Crates.io GitHub Release

A blazing fast web directory scanner written in Rust. It's like dirsearch but faster and with less features. It is designed to be fast in recursive scans and to be able to handle large wordlists.

Unlike other tools, rwalk does not provide advanced fuzzing features such as parameter fuzzing, header discovery, etc.

Features

  • Multi-threaded
  • Recursive directory scanning
  • Save progress to resume later
  • Cherry-pick responses (filter by status code, length, etc.)
  • Advanced filters (regex, json, ranges, etc.)
  • Custom wordlists (merge multiple wordlists, filter out words, etc.)
  • Write results to file (JSON, CSV, etc.)
  • Configurable request parameters (headers, cookies, etc.)
  • Request throttling
  • Proxy support

Table of Contents

Installation

From homebrew

brew install cestef/tap/rwalk

From crates.io

cargo install rwalk

From source

git clone https://github.com/cestef/rwalk.git
cd rwalk
cargo install --path .

You can also download the latest binary from the releases page.

Usage

You can run rwalk --help or read the help file for more information.

Scanning modes

Recursive scan

By default rwalk will use a recursive-like scan. You can change the depth of the scan with the --depth (-d) flag:

rwalk https://example.com wordlist.txt -d 3

The recursive mode only scans urls identified as directories. If you are not happy with the default behavior, you can use the --force-recursion (--fr) flag to force the recursion on all found urls.

Classic scan

In case you want to fuzz more precise paths, you can either use the --mode classic flag or provide a fuzzing placeholder in the URL. For example:

rwalk https://example.com/$ wordlist.txt

Notice that the $ character is used to indicate the position of the wordlist in the URL. This character is the default, but it can be changed with the following format:

rwalk https://example.com/W1 wordlist.txt:W1

In this case, the W1 string will be replaced by the first word in the wordlist.

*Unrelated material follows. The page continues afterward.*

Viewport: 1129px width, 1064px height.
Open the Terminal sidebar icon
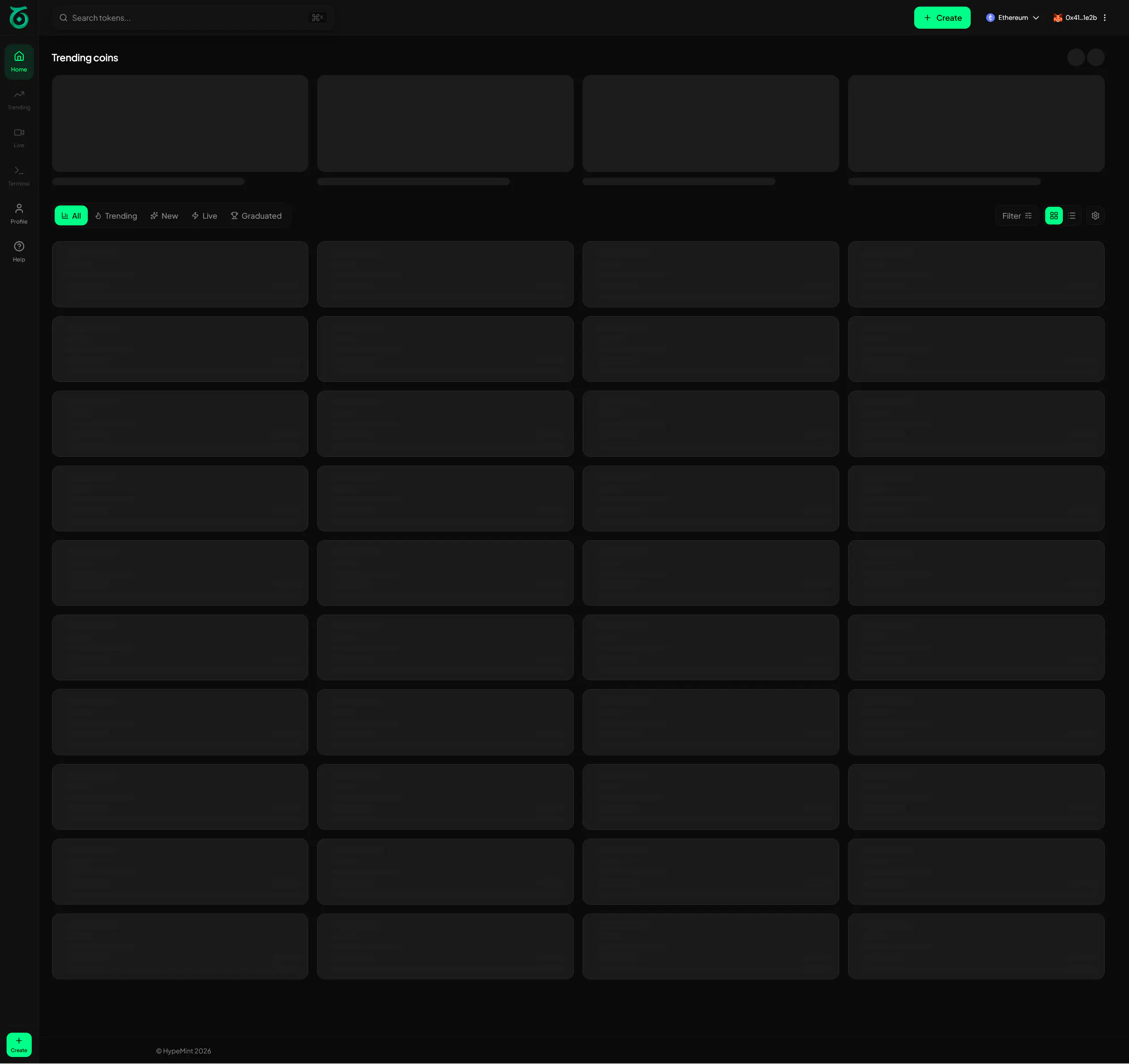[19, 175]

You can also use this to replace with multiple wordlists:

rwalk https://example.com/W1/W2 wordlist1.txt:W1 wordlist2.txt:W2

W1 will be replace by the words in wordlist1.txt and W2 by the words in wordlist2.txt.

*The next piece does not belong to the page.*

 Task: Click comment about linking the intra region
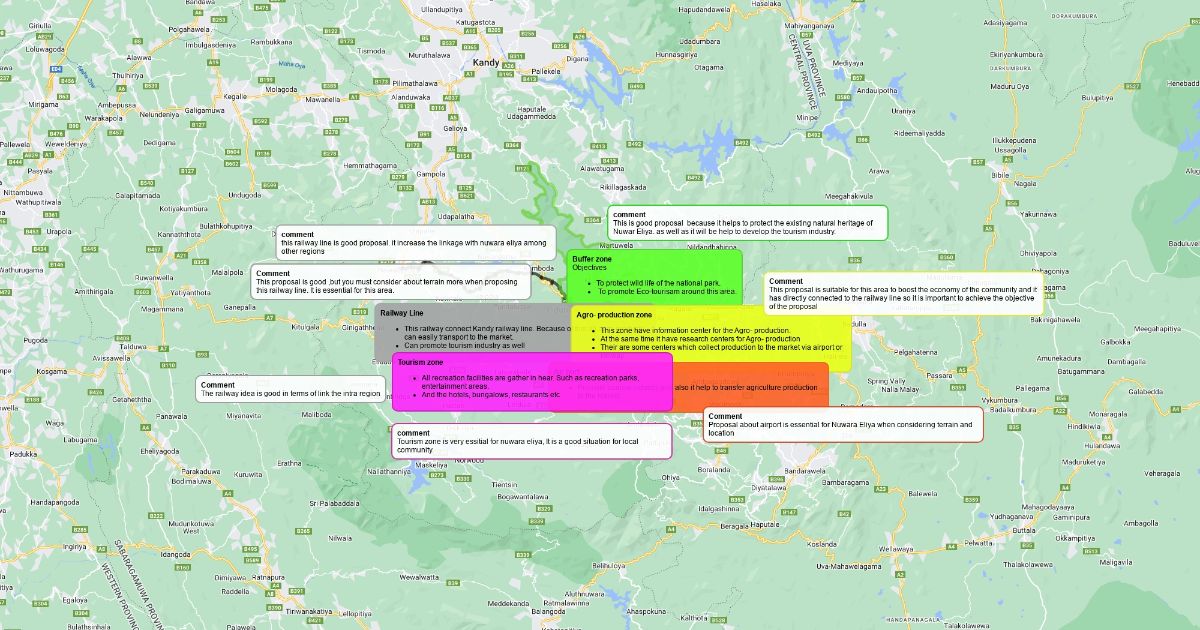(x=290, y=389)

To use the same wordlist in multiple places, you can use the following format:

rwalk https://example.com/W1/W2 wordlist.txt:W1,W2

This will generate all possible combinations of the wordlist at W1 and W2.

Response Filtering

To cherry-pick the responses, you can use the --filter (-f) flags to filter specific responses. For example, to only show responses that contain admin:

rwalk ... --filter contains:admin

or only requests that took more than 1 second:

rwalk ... --filter "time:>1000"

Available filters:

  • starts: <STRING>
  • ends: <STRING>
  • contains: <STRING>
  • regex: <REGEX>
  • length: <RANGE>
  • status: <RANGE>
  • time: <RANGE>
  • hash: <STRING> (MD5)

Each filter can be negated by adding a ! before the filter. For example, to exclude responses that contain admin:

rwalk ... --filter "!contains:admin"

You can also filter only at specific depths with the [depth]filter format. For example, to only show responses that contain admin at depth 2:

rwalk ... --filter "[2]contains:admin"

[!NOTE] Depth starts at 0.

Additional response details

If you need more details about the matched responses, you can use the --show flag. For example, to show the body hash and length:

rwalk ... --show hash --show length

Available details:

  • length
  • hash
  • headers
  • body
  • headers_length
  • headers_hash
  • type

Ranges

In some cases , you may want to input a <RANGE> of values. You can use the following formats:

Format Description
5 Exactly 5
5-10 Between 5 and 10 (inclusive)
5,10 Exactly 5 or 10
>5 Greater than 5
<5 Less than 5
5,10,15 Exactly 5, 10, or 15
>5,10,15 Greater than 5, or exactly 10 or 15
5-10,15-20 Between 5 and 10 or between 15 and 20 (inclusive)

Wordlists

You can pass multiple wordlists to rwalk. For example:

rwalk https://example.com wordlist1.txt wordlist2.txt

rwalk will merge the wordlists and remove duplicates. You can also apply filters and transformations to the wordlists (see below).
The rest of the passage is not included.